-- Supplied text follows --

Science, History and the Hindutva Brigade
Yesterday a reader and fan of B&W’s emailed me to express her admiration of Meera Nanda’s new article, and her work in general. She also alerted me to another example of scholarship under attack by the Hindutva brigade. I’m extremely glad she did: I was entirely unaware of the campaign against the historian Romila Thapar. Read about it here and here. This whole subject is immensely depressing and dispiritng – it always is dispiriting to see humans determinedly marching backwards, and patting themselves on the back for doing it.
While 72-year-old Thapar’s appointment was greeted with applause by serious students of history, little did anyone realise that acolytes of the Hindutva brand of politics, primarily those in the Indian diaspora, would unleash a vitriolic campaign against her built on name-calling and the disparaging of her professional qualifications…Thapar’s academic work is controversial with the Hindutva lobby because it is grounded in professional methods of historical investigation, rather than in the pet historical theories of Hindu extremists relying on extrapolation from Sanskrit texts…Thapar’s documentation of early Indian life is at odds with the Hindutva preference, grounded in a regressive Hindu orthodoxy, of seeing India as a purely Hindu civilisation, the political implications of which for contemporary India being obvious.
Nanda also talks about extrapolation from Sanskrit texts, in her case in science, so the connections are obvious, as are the implications for scholarship, independent thought of all kinds, knowledge, truth, public education, democracy. Never mind research or evidence, just consult The Book, be it the Bible or the Koran or Sanskrit texts. Books are excellent things, but infallible books, no.

-- Supplied text concluded --
-- Data provided follows --

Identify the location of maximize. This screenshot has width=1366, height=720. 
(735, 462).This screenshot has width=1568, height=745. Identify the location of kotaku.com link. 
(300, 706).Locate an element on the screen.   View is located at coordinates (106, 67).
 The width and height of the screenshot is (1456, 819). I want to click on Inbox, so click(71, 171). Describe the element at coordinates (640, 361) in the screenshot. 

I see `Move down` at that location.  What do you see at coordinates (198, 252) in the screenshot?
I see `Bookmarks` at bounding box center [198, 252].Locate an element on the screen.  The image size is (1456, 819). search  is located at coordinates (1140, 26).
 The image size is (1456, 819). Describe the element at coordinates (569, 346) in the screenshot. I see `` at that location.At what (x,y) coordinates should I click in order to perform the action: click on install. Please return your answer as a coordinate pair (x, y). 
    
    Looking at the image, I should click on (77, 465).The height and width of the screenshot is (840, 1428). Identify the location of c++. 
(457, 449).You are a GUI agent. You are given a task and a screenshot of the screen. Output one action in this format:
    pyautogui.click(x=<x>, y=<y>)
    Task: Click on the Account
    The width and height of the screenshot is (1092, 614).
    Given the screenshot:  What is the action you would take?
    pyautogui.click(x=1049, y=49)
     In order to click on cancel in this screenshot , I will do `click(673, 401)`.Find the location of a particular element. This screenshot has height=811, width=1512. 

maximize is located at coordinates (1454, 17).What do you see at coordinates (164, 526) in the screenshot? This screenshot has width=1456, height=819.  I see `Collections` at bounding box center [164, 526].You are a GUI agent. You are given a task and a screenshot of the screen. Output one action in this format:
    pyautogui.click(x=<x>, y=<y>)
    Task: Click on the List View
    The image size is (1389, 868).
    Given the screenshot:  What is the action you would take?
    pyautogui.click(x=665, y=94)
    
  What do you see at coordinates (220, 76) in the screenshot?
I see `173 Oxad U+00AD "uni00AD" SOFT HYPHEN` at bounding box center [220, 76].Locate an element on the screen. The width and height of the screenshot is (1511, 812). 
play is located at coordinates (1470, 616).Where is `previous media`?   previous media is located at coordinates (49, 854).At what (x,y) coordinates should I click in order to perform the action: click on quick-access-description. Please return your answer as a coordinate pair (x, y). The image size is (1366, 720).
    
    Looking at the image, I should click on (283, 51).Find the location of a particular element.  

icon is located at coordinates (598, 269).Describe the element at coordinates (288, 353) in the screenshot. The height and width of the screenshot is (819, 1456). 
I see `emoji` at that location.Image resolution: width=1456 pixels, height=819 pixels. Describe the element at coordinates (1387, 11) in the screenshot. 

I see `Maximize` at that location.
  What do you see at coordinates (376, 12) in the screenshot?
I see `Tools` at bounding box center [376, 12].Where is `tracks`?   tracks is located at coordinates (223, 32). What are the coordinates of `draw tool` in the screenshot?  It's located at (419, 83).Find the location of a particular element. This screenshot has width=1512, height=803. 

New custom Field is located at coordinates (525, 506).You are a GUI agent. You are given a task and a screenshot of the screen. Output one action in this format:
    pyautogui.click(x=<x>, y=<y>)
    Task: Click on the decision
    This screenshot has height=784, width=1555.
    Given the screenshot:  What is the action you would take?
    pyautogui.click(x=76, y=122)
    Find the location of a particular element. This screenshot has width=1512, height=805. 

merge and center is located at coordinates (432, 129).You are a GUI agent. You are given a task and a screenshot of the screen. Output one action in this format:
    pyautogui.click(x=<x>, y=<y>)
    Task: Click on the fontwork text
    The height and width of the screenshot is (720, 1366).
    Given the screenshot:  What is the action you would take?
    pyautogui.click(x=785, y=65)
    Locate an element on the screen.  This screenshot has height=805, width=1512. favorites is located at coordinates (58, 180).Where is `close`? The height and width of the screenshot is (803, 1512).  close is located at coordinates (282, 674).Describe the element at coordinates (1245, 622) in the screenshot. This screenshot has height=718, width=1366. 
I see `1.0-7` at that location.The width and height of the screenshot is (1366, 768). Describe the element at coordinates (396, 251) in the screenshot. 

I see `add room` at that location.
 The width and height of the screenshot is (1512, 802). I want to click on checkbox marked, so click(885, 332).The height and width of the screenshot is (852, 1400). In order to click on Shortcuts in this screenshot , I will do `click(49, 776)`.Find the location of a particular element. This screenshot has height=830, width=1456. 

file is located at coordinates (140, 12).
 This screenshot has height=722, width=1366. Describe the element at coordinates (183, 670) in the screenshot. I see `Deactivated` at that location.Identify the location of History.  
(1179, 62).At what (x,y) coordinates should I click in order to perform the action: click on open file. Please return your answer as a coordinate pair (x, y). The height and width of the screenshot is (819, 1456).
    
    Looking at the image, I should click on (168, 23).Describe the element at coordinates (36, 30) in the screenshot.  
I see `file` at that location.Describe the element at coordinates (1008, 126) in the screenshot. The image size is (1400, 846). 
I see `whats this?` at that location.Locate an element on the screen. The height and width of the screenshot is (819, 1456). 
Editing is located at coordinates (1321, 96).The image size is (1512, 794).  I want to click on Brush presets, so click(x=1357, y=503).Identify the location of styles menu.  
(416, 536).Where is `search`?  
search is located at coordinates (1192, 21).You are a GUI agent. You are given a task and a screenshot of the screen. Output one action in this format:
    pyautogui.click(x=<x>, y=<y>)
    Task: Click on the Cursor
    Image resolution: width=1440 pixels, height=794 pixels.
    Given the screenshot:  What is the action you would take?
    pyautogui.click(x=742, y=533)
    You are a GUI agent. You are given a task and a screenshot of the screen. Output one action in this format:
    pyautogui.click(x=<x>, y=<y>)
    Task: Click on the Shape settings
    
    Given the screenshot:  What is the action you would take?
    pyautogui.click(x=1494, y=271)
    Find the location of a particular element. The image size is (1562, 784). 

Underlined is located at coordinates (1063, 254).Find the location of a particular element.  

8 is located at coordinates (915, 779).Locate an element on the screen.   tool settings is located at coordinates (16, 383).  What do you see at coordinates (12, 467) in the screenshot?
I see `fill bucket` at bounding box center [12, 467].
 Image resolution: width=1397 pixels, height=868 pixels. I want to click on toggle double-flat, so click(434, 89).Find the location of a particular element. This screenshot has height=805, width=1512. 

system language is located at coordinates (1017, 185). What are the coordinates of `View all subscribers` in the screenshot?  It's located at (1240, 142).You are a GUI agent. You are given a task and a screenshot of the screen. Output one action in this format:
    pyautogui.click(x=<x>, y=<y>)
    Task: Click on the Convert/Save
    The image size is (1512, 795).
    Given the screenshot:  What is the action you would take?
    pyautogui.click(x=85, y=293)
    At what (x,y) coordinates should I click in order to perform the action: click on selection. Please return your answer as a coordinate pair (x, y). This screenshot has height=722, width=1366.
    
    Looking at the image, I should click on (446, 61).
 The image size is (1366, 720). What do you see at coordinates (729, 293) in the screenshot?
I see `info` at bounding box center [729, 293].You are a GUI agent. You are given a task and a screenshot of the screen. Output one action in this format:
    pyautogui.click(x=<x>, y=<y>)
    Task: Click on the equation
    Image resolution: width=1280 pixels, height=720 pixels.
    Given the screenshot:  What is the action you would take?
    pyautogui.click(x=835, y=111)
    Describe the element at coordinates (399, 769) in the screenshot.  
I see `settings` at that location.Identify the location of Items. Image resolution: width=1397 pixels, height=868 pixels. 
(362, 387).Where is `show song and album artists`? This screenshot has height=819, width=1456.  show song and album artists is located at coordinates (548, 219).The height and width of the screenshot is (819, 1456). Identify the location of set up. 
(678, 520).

-- Data provided concluded --

Required work
A: In the post on the Hindutva brigade, rewrite the paragraph beginning "Nanda also talks about" as a shorter version that keeps its main facts.
B: Reproduce the passage of the post on the Hindutva brigade from "Science, History and" to "for doing it.".
C: Write what comes next in the post on the Hindutva brigade, picking up after its final sentence.

Answers
A: Nanda also discusses extrapolation from Sanskrit texts, but in science, so the connections are obvious. So are the consequences for scholarship, independent thought, knowledge, truth, public education and democracy. Research and evidence give way to consulting The Book, whether the Bible, the Koran or Sanskrit texts. Books are excellent, but infallible books are not.

B:
Science, History and the Hindutva Brigade
Yesterday a reader and fan of B&W’s emailed me to express her admiration of Meera Nanda’s new article, and her work in general. She also alerted me to another example of scholarship under attack by the Hindutva brigade. I’m extremely glad she did: I was entirely unaware of the campaign against the historian Romila Thapar. Read about it here and here. This whole subject is immensely depressing and dispiritng – it always is dispiriting to see humans determinedly marching backwards, and patting themselves on the back for doing it.

C:
With the Bharatiya Janata Party’s (BJP) assumption of power at the centre in 1998 and its ongoing attempts to remake the educational curriculum in its own chauvinistic image gaining momentum, intellectuals and academic positions at odds with the Sangh Parivar’s view of history have come under attack under various pretexts. The BJP has pursued a concerted effort to malign and delegitimise scholars and intellectuals at odds with its view of India’s past.
Well, if B&W can do anything at all to throw a monkey-wrench into that effort, that alone will justify our existence.
Perhaps the most pernicious aspect of the new intolerance is the official sanction it receives through ministers and leaders of academic institutions which have been unscrupulously and ruthlessly saffronised, including universities, councils of historical and social science research, and the National Council for Educational Training and Research. Soon after the BJP took over the Indian Council of Historical Research, it banned volumes in the Towards Freedom project edited by distinguished historians Sumit Sarkar and K N Panikkar. NCERT has revised social science textbooks in a blatantly communal manner.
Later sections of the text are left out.